Yuvraj has a September to remember
09 Oct 2007
By: Zac Gelman
September 2007 heralded a new era in cricket with the action packed Twenty20 World Championships being unveiled on the world stage.
The critics were unanimous in praise. The format worked, the crowds partied and it was agreed upon by all that it was vastly superior to its dull and dreary cousin, the 2007 ODI World Cup.
One of the predictions before the championships were that batsmen would be able to easily acclimatise, slog huge scores and hit boundaries at will. This wasn't the case as the Australian batsmen soon found out. They had to adapt and change their game plans, something not many were able to do and with good intelligent bowling and energetic fielding, the pressure was put right back on the batsmen and many failed.
Chris Gayle started the tournament with what Tony Cozier described as one of the greatest innings in any format of the game. Well not quite, but it was a dazzling display of a mixture between brute force and sublime stroke play that had the whole crowd on their feet. The dancers and the fireworks were put to the side as Gayle took centre stage with a record knock of 117 in 57 balls. It would have been a safe bet, if one were to predict Gayle to be player of the month come the end of September at the innings break in the Championship opener.

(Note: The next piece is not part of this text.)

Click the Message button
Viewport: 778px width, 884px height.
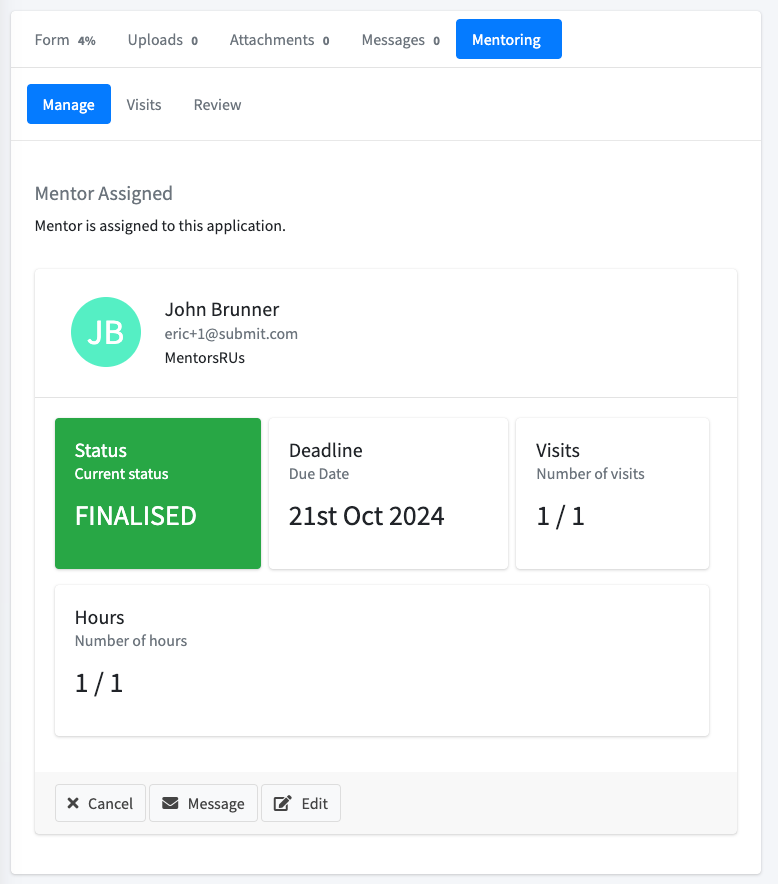[x=204, y=803]
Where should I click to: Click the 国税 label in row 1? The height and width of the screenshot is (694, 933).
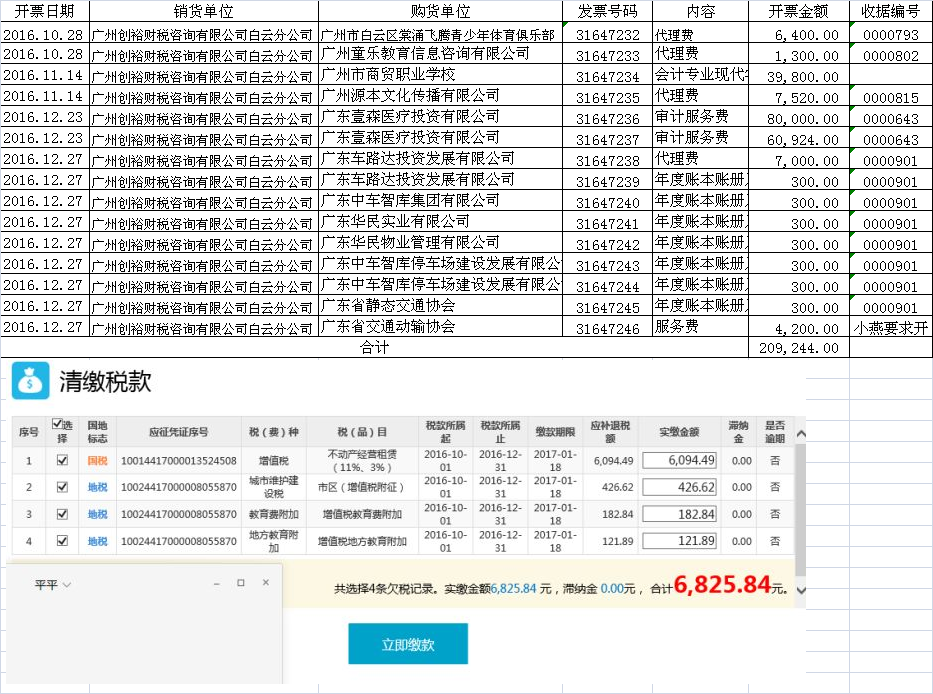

But it was not to be, as Gibbs and Bangladesh rudely deposed the West Indies out of the tournament. Another side that had a massive shock were pre-tournament favourites, Australia, who made headlines after losing to Zimbabwe. However on the back of Matthew Hayden who went on to pile on 265 runs at an average of over 88, they made their way right back into the tournament, once again firm favourites to take the series out, only to be met with the strong resistance of one man, Yuvraj Singh. But more on that later.
Hayden continued his sensational limited-overs comeback story at the Championships. Not in contention for the Australian ODI side for some time, he was given a chance after the Ashes in early 2007 and has never looked back. He has piled on the runs and smashed the record books in typical Hayden fashion ever since.
More doubts were raised whether he would be able to hack it in the shortest format of the game. These people should know better by now. Passing 50 four times in the tournament he dismissed his numerous critics to maintain himself as one of the finest batsmen on the international circuit, in all forms of the game. More runs were to come for Hayden in India, but that's for another time.
That leaves us with Yuvraj Singh. The man who struggled for Test selection in England before outshining all the bigger names in the one-day series. 'Yuvi' as he is affectionately known, started off the month with a match winning 72 off 57 balls in England to get India right back in that series.
The tour ended on a sour note when India weren't able to complete a dream turn around when they failed at the final hurdle and Yuvraj had a match to forget from a bowlers perspective in the sixth ODI when he was hit for five sixes by Dimitri Mascarenhas in the final over of the English innings.
But he was to go one better than Mascarenhas in the Twenty20s however. Against England as well and not off any part time bowling either, Yuvraj added his name to a select group of batsmen, when he hit six sixes off a Stuart Broad over.
The bowling wasn't terrible but the helpless Broad could only sit and watch as Yuvraj hit the ball into to all parts of the Kingsmead crowd. In the context of the tournament this was such an important cameo. 58 runs at a whopping strike rate of over 362, gave India a real chance of making the semi-finals with the score just out of England's reach.
And made it to the semi-finals they did, only to meet the might of Australia in full swing. But the Indians were not fearful, they did not let the reputations of the Australians beat them even before they set out onto the field like so many other sides have been beaten in the past. They stood strong and led by Yuvraj yet again they emerged victorious to secure a place in the final, one they would eventually win to the delight of their ecstatic fans back home and all around the world.
The 30 ball 70 from Yuvraj against the Australians is not to be overlooked. It was without a doubt the knock of the tournament and perhaps the finest Twenty20 innings to date. Under immense pressure with India at 2-41 and the run-rate going nowhere, Yuvraj smacked Clark for six with his second delivery at the crease and never looked back.
One can safely say that India are Twenty20 champions on the back of Yuvraj Singh's brilliant batting at the crunch moments and when his team needed it the most.